O senador Flávio Bolsonaro (PL) já traçou a linha de defesa no inquérito aberto pelo ministro Alexandre de Moraes, do Supremo Tribunal Federal (STF), para apurar suposta calúnia contra o presidente Luiz Inácio Lula da Silva.
Segundo apuração, os advogados do parlamentar vão sustentar diferentes argumentos, entre eles a imunidade parlamentar.
A publicação alvo da investigação foi feita em janeiro, após a captura de Nicolás Maduro pelo governo dos Estados Unidos.

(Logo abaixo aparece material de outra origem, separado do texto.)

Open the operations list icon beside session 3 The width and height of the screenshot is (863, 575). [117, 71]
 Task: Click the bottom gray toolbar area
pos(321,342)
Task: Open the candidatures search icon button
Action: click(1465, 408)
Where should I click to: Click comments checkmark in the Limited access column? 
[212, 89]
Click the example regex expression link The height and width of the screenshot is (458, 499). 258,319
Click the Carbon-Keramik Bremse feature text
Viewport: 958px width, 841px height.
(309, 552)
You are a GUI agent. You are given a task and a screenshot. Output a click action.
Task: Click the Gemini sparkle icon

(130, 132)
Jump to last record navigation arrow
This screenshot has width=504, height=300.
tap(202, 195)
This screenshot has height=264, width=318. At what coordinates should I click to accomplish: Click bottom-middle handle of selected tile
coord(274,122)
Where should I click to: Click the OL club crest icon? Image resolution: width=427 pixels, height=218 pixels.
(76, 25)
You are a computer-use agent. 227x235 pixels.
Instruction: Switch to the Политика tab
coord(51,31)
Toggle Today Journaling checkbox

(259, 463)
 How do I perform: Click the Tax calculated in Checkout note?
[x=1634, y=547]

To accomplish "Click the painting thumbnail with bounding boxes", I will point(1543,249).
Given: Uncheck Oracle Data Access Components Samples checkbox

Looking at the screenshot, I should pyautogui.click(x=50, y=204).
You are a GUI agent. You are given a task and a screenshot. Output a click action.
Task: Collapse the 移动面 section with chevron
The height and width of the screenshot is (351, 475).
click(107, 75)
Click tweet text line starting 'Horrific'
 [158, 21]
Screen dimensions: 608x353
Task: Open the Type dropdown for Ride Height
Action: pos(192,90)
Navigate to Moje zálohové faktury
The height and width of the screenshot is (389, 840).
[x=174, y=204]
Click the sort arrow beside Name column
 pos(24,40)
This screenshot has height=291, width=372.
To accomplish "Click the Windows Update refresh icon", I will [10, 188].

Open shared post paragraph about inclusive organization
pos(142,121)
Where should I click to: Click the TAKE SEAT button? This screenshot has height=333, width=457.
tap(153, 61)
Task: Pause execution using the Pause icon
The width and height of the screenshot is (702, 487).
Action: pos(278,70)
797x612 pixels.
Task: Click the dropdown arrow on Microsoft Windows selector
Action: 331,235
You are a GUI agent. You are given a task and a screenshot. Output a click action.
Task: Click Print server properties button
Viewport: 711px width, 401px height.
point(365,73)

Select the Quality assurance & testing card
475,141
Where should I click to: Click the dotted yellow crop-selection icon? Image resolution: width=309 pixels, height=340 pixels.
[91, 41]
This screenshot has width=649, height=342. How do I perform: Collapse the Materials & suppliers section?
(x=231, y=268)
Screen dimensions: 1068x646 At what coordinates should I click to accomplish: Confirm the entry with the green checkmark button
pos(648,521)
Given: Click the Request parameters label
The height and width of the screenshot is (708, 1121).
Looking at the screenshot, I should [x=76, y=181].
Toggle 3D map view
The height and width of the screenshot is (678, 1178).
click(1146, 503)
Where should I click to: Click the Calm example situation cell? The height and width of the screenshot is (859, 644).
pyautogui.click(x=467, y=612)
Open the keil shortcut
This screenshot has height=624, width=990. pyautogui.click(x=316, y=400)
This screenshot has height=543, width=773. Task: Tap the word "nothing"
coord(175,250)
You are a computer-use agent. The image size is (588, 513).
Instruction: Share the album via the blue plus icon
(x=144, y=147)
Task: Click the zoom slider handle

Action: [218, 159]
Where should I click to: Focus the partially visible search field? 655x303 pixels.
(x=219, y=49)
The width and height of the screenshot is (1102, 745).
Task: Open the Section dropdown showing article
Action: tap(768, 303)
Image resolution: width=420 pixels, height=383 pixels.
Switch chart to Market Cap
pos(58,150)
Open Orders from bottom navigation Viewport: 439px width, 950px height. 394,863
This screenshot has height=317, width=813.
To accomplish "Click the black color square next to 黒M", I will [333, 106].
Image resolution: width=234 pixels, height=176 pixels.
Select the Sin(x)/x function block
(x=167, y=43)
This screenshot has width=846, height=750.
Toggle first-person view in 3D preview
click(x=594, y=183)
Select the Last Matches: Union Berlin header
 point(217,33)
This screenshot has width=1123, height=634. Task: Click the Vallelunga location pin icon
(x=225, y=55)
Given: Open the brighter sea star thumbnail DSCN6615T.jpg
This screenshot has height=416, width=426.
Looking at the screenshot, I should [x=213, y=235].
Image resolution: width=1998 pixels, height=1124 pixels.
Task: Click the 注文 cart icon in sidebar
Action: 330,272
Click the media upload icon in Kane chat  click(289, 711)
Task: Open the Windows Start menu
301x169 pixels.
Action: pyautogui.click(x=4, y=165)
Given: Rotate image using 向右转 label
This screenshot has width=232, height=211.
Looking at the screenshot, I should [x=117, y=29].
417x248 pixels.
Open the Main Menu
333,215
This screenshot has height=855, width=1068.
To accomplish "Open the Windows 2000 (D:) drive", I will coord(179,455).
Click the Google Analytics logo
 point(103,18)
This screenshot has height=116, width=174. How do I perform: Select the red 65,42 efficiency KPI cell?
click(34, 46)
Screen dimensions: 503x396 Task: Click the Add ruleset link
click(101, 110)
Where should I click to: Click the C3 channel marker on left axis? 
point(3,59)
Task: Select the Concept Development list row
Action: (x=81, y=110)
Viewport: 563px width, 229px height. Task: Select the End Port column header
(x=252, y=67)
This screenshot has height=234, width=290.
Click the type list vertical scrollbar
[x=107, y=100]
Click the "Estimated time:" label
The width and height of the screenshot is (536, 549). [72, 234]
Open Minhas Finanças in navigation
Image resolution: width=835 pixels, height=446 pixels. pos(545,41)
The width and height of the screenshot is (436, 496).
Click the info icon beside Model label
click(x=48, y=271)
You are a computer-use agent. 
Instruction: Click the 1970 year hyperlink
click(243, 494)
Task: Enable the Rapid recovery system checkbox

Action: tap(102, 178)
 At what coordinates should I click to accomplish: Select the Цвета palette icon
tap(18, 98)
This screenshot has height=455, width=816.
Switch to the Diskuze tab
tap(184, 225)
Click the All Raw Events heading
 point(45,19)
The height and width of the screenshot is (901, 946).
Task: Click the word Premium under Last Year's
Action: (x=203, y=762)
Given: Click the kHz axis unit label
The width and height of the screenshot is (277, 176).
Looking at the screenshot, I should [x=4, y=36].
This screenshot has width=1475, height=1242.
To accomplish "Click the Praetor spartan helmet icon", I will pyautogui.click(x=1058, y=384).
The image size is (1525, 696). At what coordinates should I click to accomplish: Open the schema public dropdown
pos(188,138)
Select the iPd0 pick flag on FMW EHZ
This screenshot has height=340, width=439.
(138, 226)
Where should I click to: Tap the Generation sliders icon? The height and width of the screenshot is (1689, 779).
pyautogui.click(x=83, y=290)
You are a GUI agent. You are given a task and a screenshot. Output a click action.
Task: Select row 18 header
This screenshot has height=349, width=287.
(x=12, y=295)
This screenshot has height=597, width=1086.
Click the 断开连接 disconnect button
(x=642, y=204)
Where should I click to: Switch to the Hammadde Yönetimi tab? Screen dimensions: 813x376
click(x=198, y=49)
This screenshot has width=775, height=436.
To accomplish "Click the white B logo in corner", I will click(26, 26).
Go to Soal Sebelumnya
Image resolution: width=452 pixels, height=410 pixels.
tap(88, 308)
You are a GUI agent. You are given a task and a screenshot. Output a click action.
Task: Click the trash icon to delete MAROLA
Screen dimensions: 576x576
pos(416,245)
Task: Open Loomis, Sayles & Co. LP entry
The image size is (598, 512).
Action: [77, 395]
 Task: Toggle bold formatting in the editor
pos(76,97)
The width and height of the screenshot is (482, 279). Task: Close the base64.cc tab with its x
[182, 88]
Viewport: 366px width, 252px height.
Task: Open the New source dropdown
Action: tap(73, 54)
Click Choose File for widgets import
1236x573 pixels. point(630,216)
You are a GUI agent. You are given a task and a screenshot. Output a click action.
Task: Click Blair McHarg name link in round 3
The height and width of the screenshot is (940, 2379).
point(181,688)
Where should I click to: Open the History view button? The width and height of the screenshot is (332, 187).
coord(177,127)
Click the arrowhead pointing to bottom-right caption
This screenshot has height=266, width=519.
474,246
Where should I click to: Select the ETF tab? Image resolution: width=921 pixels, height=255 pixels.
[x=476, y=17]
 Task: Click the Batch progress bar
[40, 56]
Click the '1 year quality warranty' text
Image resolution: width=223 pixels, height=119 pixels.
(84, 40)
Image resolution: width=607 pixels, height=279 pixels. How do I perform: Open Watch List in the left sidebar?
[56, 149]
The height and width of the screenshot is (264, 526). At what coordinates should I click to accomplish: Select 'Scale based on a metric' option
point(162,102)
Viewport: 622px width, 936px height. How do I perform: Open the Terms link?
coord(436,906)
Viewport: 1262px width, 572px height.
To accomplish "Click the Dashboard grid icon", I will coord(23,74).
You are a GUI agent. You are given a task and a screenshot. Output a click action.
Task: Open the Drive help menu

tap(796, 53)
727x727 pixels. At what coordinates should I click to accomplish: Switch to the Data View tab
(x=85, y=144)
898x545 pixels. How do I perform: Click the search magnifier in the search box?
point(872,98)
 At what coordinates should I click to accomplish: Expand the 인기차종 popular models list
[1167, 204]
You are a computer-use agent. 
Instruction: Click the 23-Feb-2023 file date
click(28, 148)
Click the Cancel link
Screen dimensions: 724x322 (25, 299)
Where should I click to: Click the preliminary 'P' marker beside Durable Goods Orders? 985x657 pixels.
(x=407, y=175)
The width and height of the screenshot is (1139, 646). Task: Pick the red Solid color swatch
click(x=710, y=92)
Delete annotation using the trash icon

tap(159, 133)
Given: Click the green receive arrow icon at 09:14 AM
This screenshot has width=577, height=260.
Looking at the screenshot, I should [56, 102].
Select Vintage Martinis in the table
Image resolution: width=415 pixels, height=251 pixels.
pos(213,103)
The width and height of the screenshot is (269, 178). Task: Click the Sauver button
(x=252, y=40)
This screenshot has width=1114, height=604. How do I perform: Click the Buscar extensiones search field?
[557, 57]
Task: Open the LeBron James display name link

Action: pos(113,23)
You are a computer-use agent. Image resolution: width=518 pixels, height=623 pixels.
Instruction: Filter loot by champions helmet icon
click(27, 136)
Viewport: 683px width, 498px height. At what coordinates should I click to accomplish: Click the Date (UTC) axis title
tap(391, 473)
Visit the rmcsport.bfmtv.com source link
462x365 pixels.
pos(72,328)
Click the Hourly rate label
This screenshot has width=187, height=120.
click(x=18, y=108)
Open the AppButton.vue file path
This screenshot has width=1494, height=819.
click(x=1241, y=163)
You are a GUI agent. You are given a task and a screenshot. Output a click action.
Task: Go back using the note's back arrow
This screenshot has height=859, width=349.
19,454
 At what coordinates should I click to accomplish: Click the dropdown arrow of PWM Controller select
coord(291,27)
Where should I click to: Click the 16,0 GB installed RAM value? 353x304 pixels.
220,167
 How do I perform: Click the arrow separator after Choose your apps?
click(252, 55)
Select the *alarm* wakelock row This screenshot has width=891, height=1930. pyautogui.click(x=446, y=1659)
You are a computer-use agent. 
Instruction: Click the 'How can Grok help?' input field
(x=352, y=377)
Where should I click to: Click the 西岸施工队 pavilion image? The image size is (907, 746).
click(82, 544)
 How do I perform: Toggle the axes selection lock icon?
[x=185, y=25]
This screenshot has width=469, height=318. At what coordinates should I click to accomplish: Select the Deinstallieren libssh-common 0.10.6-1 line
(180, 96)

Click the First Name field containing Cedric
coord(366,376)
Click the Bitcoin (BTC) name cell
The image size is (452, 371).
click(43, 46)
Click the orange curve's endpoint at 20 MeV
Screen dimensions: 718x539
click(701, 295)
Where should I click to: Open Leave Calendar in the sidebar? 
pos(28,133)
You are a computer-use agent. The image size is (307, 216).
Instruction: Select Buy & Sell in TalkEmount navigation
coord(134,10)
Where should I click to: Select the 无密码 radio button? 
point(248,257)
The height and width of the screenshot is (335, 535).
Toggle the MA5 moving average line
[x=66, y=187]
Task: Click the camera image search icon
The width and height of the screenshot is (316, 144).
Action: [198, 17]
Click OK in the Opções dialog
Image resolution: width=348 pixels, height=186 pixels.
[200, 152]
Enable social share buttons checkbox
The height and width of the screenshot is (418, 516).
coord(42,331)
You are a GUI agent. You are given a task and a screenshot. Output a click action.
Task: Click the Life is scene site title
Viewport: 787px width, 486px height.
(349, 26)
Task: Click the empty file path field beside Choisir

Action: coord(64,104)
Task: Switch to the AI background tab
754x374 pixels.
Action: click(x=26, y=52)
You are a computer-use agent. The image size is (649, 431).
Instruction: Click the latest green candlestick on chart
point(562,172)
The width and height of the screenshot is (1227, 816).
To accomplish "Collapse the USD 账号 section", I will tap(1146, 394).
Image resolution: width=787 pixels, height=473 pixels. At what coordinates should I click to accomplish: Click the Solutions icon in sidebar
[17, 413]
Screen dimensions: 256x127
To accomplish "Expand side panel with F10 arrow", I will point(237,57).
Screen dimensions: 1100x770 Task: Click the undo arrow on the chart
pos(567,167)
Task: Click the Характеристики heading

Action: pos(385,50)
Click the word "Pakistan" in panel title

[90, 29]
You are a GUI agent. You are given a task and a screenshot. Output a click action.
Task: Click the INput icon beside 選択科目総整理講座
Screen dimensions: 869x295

Na ocasião, Flávio escreveu: “Lula será delatado. É o fim do Foro de São Paulo: tráfico internacional de drogas e armas, lavagem de dinheiro, suporte a terroristas e ditaduras, eleições fraudadas…”.
A defesa afirma que a mensagem se referia a crimes atribuídos a Maduro e que o texto sugeria que o presidente da Venezuela poderia delatar Lula.
Além de contestar a tipificação da postagem como caluniosa, os advogados destacam que a própria deputada Dandara Tonantzin (PT), autora do pedido de abertura do inquérito, reconheceu que a publicação ocorreu “no exercício do mandato”, o que reforçaria a tese da imunidade parlamentar.
Prazos e alternativas jurídicas
Ao autorizar a investigação, Moraes fixou prazo de 60 dias para diligências da Polícia Federal. Para os defensores de Flávio Bolsonaro, o período é favorável ao senador.
A avaliação é de que há “longa distância” até uma eventual denúncia da Procuradoria-Geral da República (PGR) e sua aceitação pelo STF.
Caso a denúncia seja acolhida, a defesa não descarta recorrer a mecanismos despenalizadores, como acordo de não persecução penal ou suspensão condicional do processo — medida que interrompe a ação por até quatro anos em crimes cuja pena mínima seja igual ou inferior a um ano.